— BEGIN Extracted records —

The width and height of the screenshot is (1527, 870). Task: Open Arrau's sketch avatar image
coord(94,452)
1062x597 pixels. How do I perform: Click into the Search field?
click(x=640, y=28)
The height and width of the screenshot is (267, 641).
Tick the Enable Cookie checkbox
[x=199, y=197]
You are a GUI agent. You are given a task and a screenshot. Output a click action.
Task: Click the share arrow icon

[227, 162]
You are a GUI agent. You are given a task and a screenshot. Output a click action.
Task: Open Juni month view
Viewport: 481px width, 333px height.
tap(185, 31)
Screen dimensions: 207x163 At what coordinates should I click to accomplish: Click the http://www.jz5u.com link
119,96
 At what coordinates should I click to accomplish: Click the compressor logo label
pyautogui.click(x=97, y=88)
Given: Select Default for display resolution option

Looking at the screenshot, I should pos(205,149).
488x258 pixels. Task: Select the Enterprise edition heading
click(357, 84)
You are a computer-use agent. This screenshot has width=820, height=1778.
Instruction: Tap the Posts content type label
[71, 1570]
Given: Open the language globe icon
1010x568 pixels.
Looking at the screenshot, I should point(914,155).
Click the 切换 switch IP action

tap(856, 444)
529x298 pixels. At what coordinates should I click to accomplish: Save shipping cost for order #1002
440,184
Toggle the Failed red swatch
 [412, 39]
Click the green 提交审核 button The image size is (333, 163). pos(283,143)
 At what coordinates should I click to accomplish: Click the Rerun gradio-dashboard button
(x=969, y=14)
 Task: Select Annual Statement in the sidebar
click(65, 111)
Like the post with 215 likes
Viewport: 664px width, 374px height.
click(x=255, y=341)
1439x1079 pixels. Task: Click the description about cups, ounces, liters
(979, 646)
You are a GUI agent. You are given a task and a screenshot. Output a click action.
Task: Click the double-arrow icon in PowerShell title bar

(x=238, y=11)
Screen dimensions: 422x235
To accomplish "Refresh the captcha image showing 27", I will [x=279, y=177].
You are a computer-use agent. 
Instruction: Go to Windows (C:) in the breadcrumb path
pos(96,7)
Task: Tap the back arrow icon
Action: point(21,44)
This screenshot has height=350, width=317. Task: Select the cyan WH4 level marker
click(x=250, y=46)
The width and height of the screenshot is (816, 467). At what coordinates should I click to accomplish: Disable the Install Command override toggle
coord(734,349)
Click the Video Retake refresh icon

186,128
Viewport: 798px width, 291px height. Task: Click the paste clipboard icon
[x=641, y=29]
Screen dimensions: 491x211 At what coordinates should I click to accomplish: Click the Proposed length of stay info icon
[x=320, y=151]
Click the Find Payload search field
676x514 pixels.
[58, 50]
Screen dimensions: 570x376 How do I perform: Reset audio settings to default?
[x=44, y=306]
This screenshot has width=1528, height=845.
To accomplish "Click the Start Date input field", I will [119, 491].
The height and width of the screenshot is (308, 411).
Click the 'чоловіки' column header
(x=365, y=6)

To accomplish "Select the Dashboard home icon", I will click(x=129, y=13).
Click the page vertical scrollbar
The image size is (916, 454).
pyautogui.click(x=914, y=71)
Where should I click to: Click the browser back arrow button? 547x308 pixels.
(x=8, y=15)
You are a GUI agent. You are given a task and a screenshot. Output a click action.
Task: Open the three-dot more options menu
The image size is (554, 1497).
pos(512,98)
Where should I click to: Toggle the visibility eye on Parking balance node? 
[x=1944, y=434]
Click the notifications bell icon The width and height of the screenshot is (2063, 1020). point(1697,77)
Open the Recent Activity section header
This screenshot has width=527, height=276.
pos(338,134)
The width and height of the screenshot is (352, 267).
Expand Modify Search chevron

— END Extracted records —

Exercise prompt
Copy all the rows above, changing "GUI agent" to "screen assistant" wherever it appears and keeping everything else the same.

Exercise result
The width and height of the screenshot is (1527, 870). Task: Open Arrau's sketch avatar image
coord(94,452)
1062x597 pixels. How do I perform: Click into the Search field?
click(x=640, y=28)
The height and width of the screenshot is (267, 641).
Tick the Enable Cookie checkbox
[x=199, y=197]
You are a screen assistant. You are given a task and a screenshot. Output a click action.
Task: Click the share arrow icon

[227, 162]
You are a screen assistant. You are given a task and a screenshot. Output a click action.
Task: Open Juni month view
Viewport: 481px width, 333px height.
tap(185, 31)
Screen dimensions: 207x163 At what coordinates should I click to accomplish: Click the http://www.jz5u.com link
119,96
 At what coordinates should I click to accomplish: Click the compressor logo label
pyautogui.click(x=97, y=88)
Given: Select Default for display resolution option

Looking at the screenshot, I should pos(205,149).
488x258 pixels. Task: Select the Enterprise edition heading
click(357, 84)
You are a computer-use agent. This screenshot has width=820, height=1778.
Instruction: Tap the Posts content type label
[71, 1570]
Given: Open the language globe icon
1010x568 pixels.
Looking at the screenshot, I should point(914,155).
Click the 切换 switch IP action

tap(856, 444)
529x298 pixels. At what coordinates should I click to accomplish: Save shipping cost for order #1002
440,184
Toggle the Failed red swatch
 [412, 39]
Click the green 提交审核 button The image size is (333, 163). pos(283,143)
 At what coordinates should I click to accomplish: Click the Rerun gradio-dashboard button
(x=969, y=14)
 Task: Select Annual Statement in the sidebar
click(65, 111)
Like the post with 215 likes
Viewport: 664px width, 374px height.
click(x=255, y=341)
1439x1079 pixels. Task: Click the description about cups, ounces, liters
(979, 646)
You are a screen assistant. You are given a task and a screenshot. Output a click action.
Task: Click the double-arrow icon in PowerShell title bar

(x=238, y=11)
Screen dimensions: 422x235
To accomplish "Refresh the captcha image showing 27", I will [x=279, y=177].
You are a computer-use agent. 
Instruction: Go to Windows (C:) in the breadcrumb path
pos(96,7)
Task: Tap the back arrow icon
Action: point(21,44)
This screenshot has height=350, width=317. Task: Select the cyan WH4 level marker
click(x=250, y=46)
The width and height of the screenshot is (816, 467). At what coordinates should I click to accomplish: Disable the Install Command override toggle
coord(734,349)
Click the Video Retake refresh icon

186,128
Viewport: 798px width, 291px height. Task: Click the paste clipboard icon
[x=641, y=29]
Screen dimensions: 491x211 At what coordinates should I click to accomplish: Click the Proposed length of stay info icon
[x=320, y=151]
Click the Find Payload search field
676x514 pixels.
[58, 50]
Screen dimensions: 570x376 How do I perform: Reset audio settings to default?
[x=44, y=306]
This screenshot has width=1528, height=845.
To accomplish "Click the Start Date input field", I will [119, 491].
The height and width of the screenshot is (308, 411).
Click the 'чоловіки' column header
(x=365, y=6)

To accomplish "Select the Dashboard home icon", I will click(x=129, y=13).
Click the page vertical scrollbar
The image size is (916, 454).
pyautogui.click(x=914, y=71)
Where should I click to: Click the browser back arrow button? 547x308 pixels.
(x=8, y=15)
You are a screen assistant. You are given a task and a screenshot. Output a click action.
Task: Open the three-dot more options menu
The image size is (554, 1497).
pos(512,98)
Where should I click to: Toggle the visibility eye on Parking balance node? 
[x=1944, y=434]
Click the notifications bell icon The width and height of the screenshot is (2063, 1020). point(1697,77)
Open the Recent Activity section header
This screenshot has width=527, height=276.
pos(338,134)
The width and height of the screenshot is (352, 267).
Expand Modify Search chevron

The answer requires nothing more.